Lihat ke Halaman Asli

fahmi karim

Suka jalan-jalan

Interupsi Ingatan

Diperbarui: 10 Januari 2025   14:39

Kompasiana adalah platform blog. Konten ini menjadi tanggung jawab bloger dan tidak mewakili pandangan redaksi Kompas.

Dokpri

Kita selalu punya cara untuk, katakanlah, mencari tahu titik parah diri. Rasa penasaran, atau ragu, tidak cuma ke luar diri. Cermin perlu juga disangsikan. Orang-orang lebih suka menyebutnya introspeksi. Saya lebih suka menyebutnya interupsi.

Harari meramal saat manusia telah bertemu dengan zaman banjir informasi, pengetahuan telah terdistribusi melalui teknologi secara merata, tanpa kelas. Sambung Harari, manusia akan lebih bijaksana, apalagi saat mengambil keputusan. Kelebihan informasi berarti kelebihan pilihan. Kita memasuki era itu: desentralisasi informasi, masyarakat tanpa kelas informasi.

Hukum pasar berdiri di atas ketaksamaan. Bukan alamiah. Ini lebih karena perbedaan informasi yang digenggam. Tidak adanya informasi yang setara membuat harga pasar kejar-kejaran di antara pemasok, monopoli distributor, dan para pembeli yang kurang informasi. Ekonom mainstream menyebutnya invisible hand, sebuah nature dari pasar. Stiglitz menyebutnya asimetris informasi.

Lalu apa yang tayang sekarang di sebuah dunia yang terlipat ini? Kebijaksanaan dan kearifan hampir masuk museum. Sekarang di tahap masuk ruang diskusi dan ruang sekolah: cuma jadi bahan penelitian!

Kita perlu ingat, informasi juga bisa dimonopoli. Di masa Orde Baru, sumber-sumber bacaan dipilih tidak acak untuk dihanguskan, kalau perlu pakai sepatu, pentungan, atau senjata. Semua kanal untuk mendapatkan informasi digunting dan dibuat sambungan baru yang terhubung langsung dengan saluran rezim.

Kita mesti yakin bahwa banjir informasi yang datang di gawai dari buka mata sampai tutup mata telah lebih dulu dicuci seleranya. Bisa pemilik, bisa pendonor, bisa oleh pintu kebijakan negara. Tugas dari mereka hanyalah membentuk selera.
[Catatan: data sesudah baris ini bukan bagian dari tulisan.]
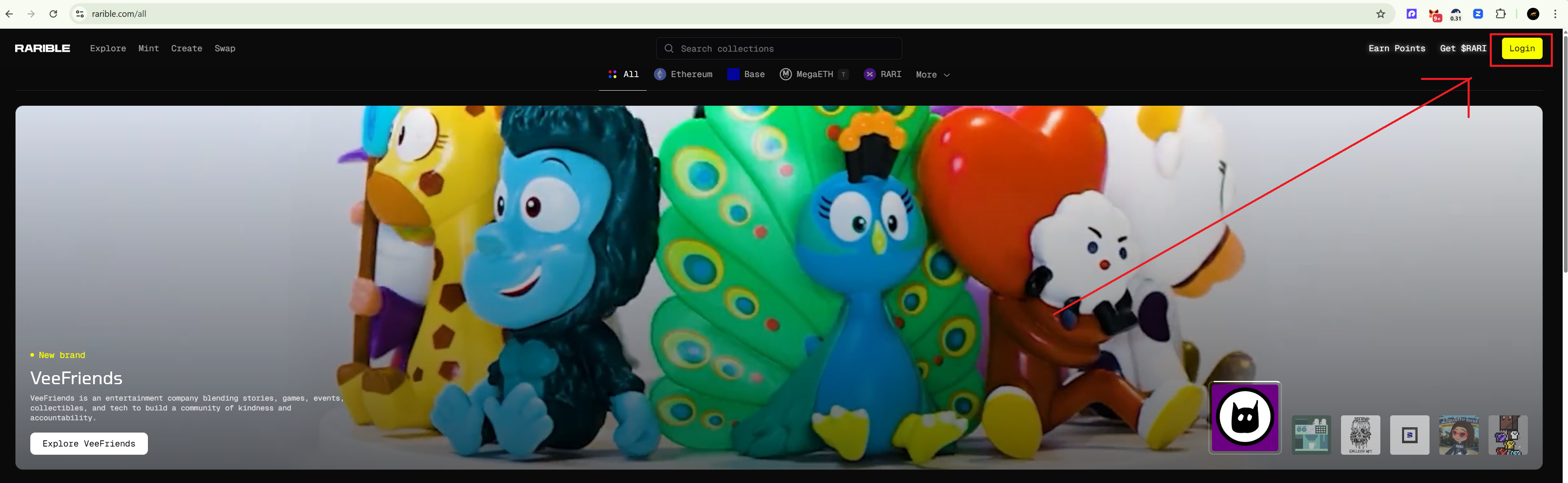The image size is (1568, 483).
Task: Select the Liquidity land carousel thumbnail
Action: [x=1459, y=435]
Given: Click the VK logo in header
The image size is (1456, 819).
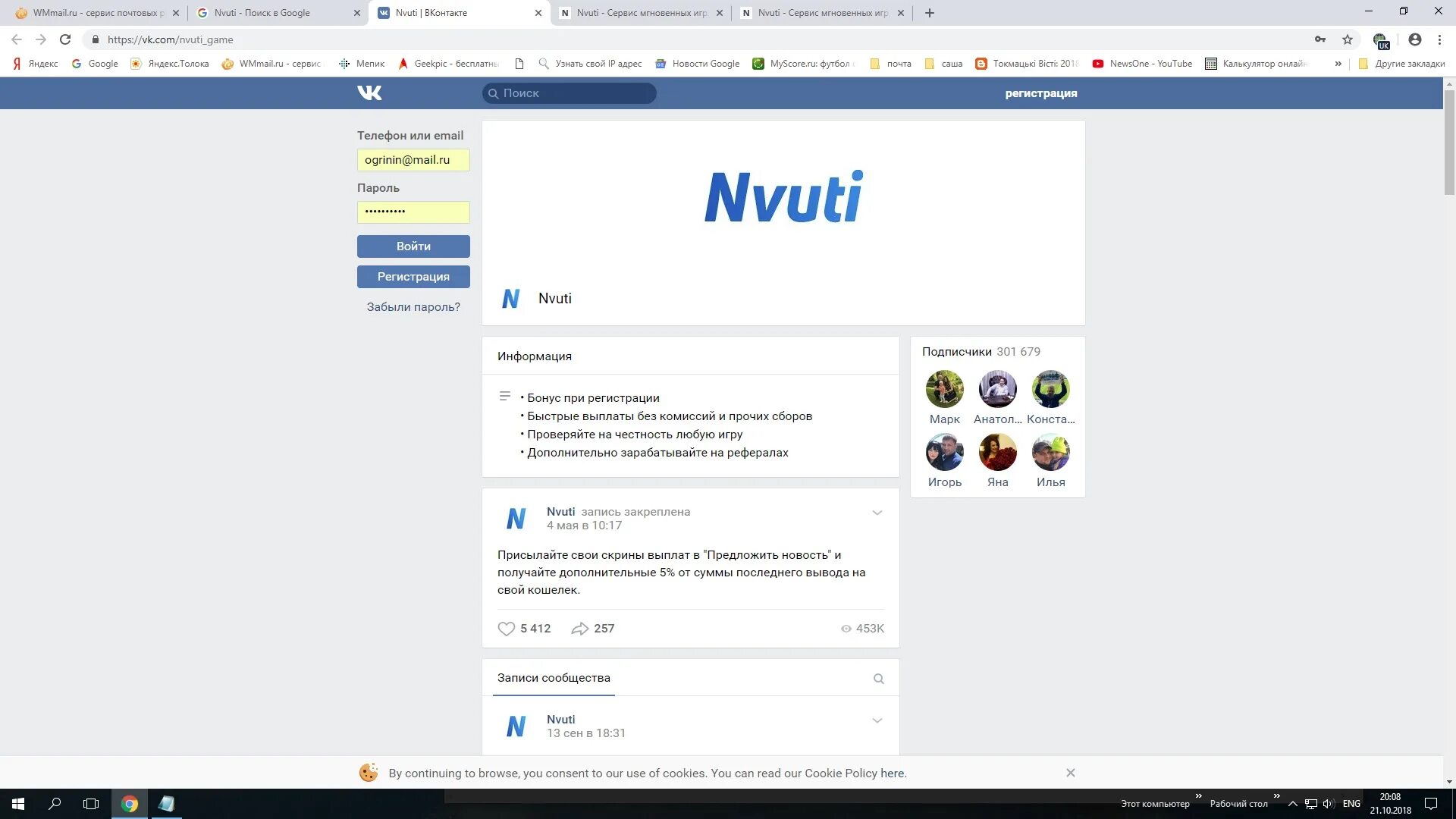Looking at the screenshot, I should click(369, 93).
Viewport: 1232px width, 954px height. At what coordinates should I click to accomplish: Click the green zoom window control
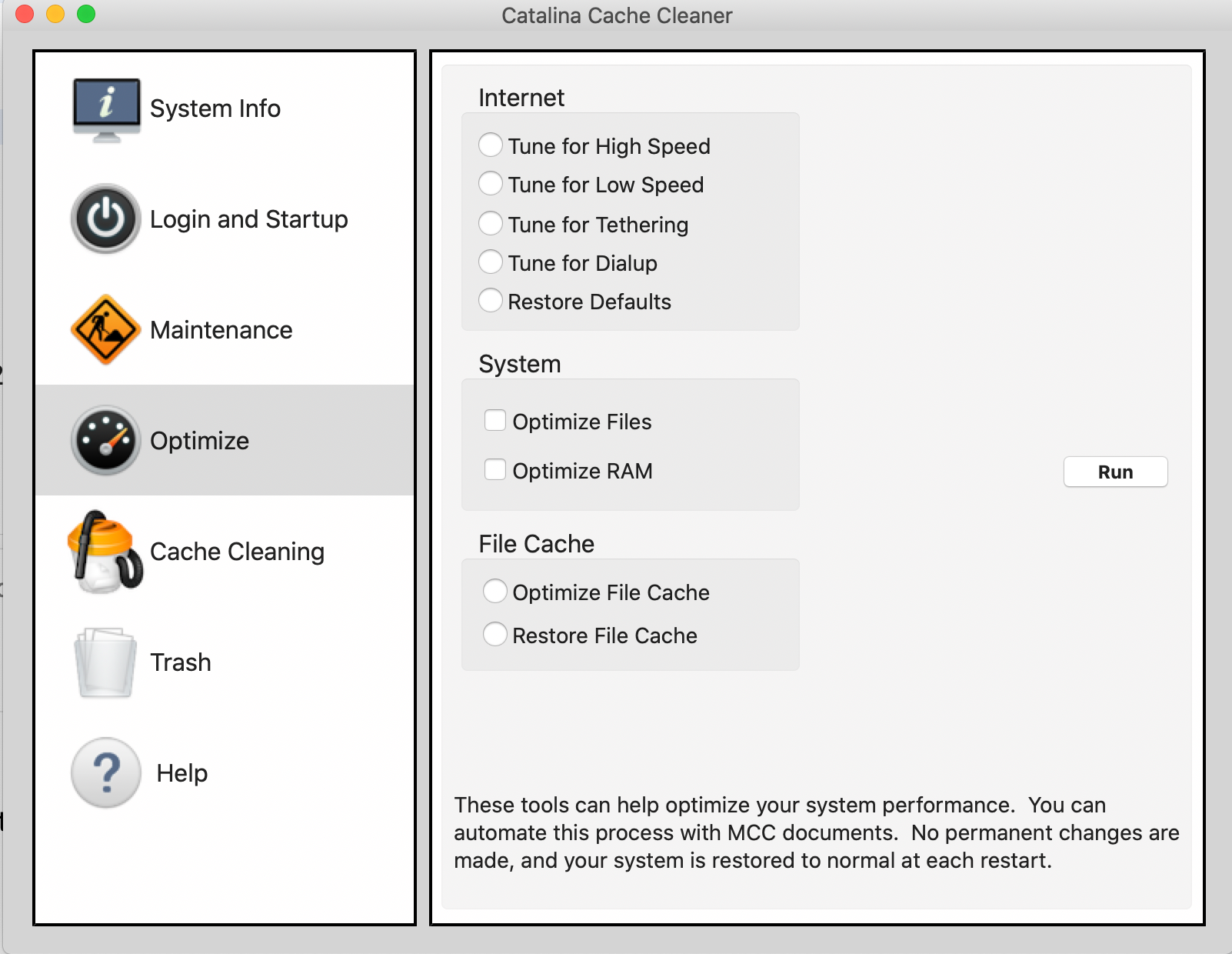click(x=85, y=12)

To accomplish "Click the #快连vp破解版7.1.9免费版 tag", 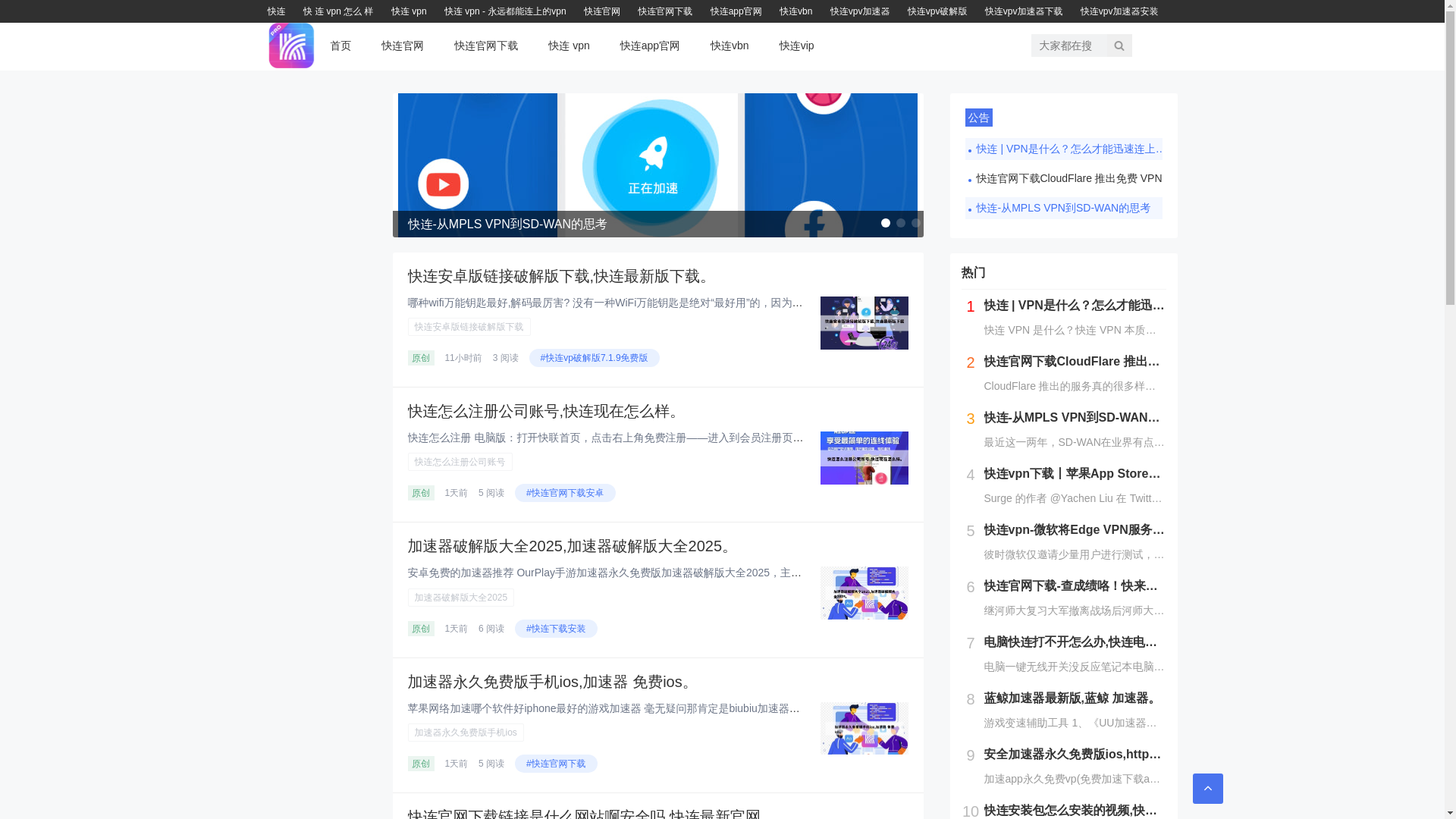I will [x=594, y=358].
Setelahnya terus dikejar dan dilayani sehingga kita semakin akrab, mesra, dan tidak mau lepas dari telepon genggam pintar dan sejawatnya. "Jadilah diri sendiri." Mungkin maksudnya, "Jadilah diri sendiri menurut selera orang."

Untuk itu, kita tidak kunjung menemukan kebijaksanaan dan kearifan di tengah orang-orang yang kebanjiran informasi. Sekian banyak telah bisa mengakses informasi dari mana saja justru semakin sedikit kita menemukannya dalam masyarakat; sudah jadi barang langka. Masyarakat semakin kacau. Coba saja lima menit main-main di media sosial, kekacauan-kekacauan sepele dan remeh berantrian.

Dulu kita menginginkan sebuah gagasan internasionalisme. Tiba satu patahan sejarah dimana satu kelompok kebudayaan ingin mendorong bangsa menjadi ide pokok negara. Kemerdekaan di negara-negara kecil pelan-pelan bangkit menjadi nation state. Semakin kesini, kelompok menjadi acuan pertarungan, sampai di level individu.

Di tengah-tengah keragaman masyarakat, berbagai kelompok saling rampas pengaruh. Anda boleh menyebutnya partai, boleh juga menyebutnya organisasi. Tentu saja, pengaruh ini menghasilkan power yang akan dipanen dalam bentuk dominasi ekonomi-politik. Di level atas terjadi perebutan yang bukan miliknya. Level bawah memperebutkan remah-remah sumber.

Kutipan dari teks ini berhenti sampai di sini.